IPv6 zones in URLs are a mistake

141 points by xena a day ago

It gets worse than that.

The Python `ipaddress` library has an `ip_address` address that returns either an IPv4Address or IPv6Address if the passed string is a valid IPv4 or IPv6 address, or throws a ValueError if the address is invalid.

I've seen code that uses that function to determine if a user-supplied string is a valid IP before passing it to a command line.
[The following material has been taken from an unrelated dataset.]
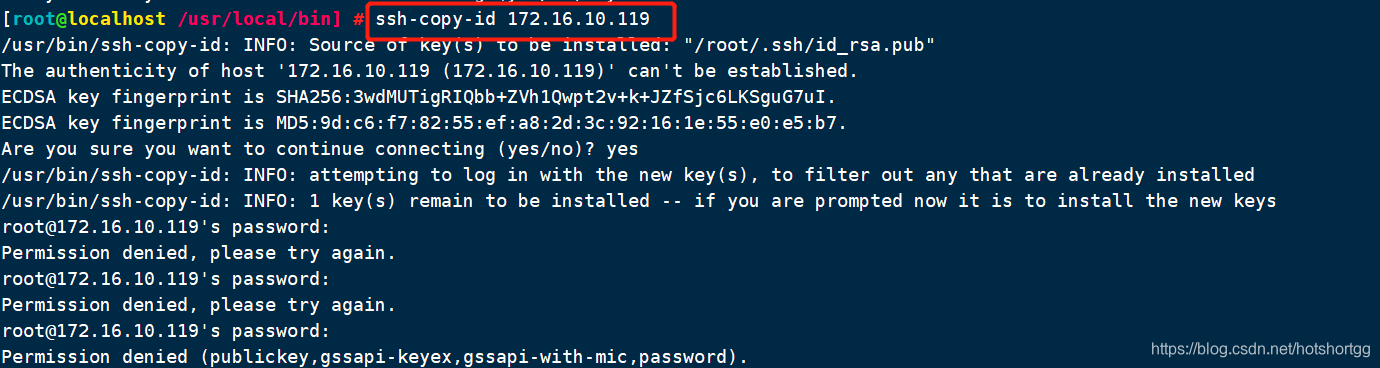Click the authenticity of host warning line
Screen dimensions: 1380x368
[x=430, y=71]
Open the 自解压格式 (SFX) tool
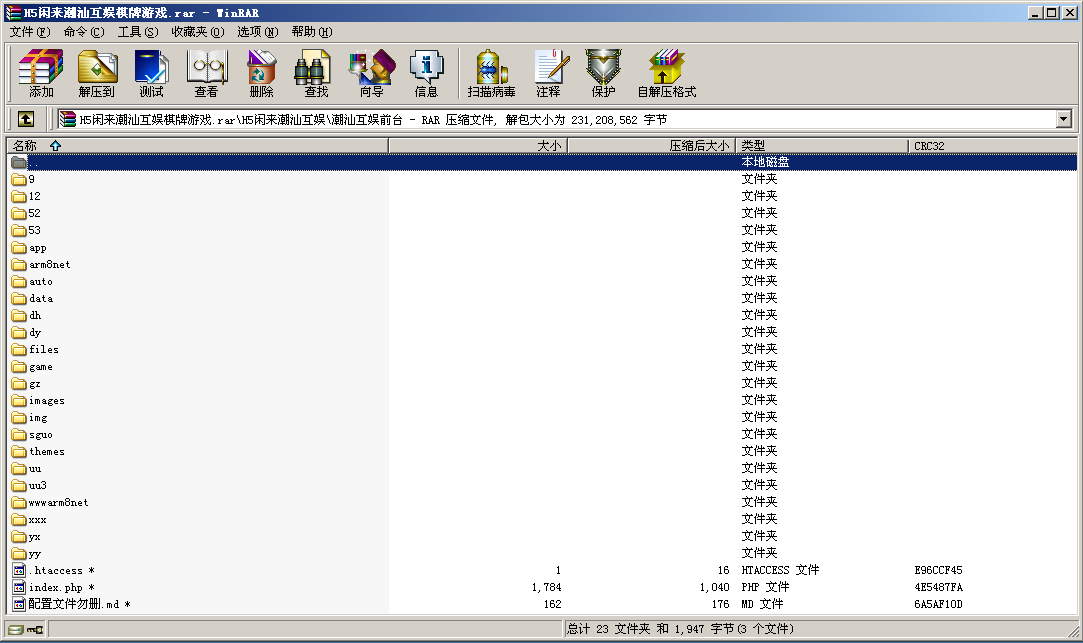Viewport: 1083px width, 643px height. (x=666, y=74)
At first glance, that seems fine, but some shell metacharacters are valid in the IPv6 zone ID.

`fe80::1%a;whoami>${PATH:0:1}tmp${PATH:0:1}pwned` is a valid IPv6 IP, and if you did `ping fe80::1%a;whoami>${PATH:0:1}tmp${PATH:0:1}pwned`, you'd have the output of `whoami` written to /tmp/pwned.

Obviously, people shouldn't writing code that puts user input into a shell call without the proper method of execution (ie, shell=False when using subprocess.Popen), but people often think "I validated it, it's fine" and then get popped because their validation wasn't as good as they thought it was.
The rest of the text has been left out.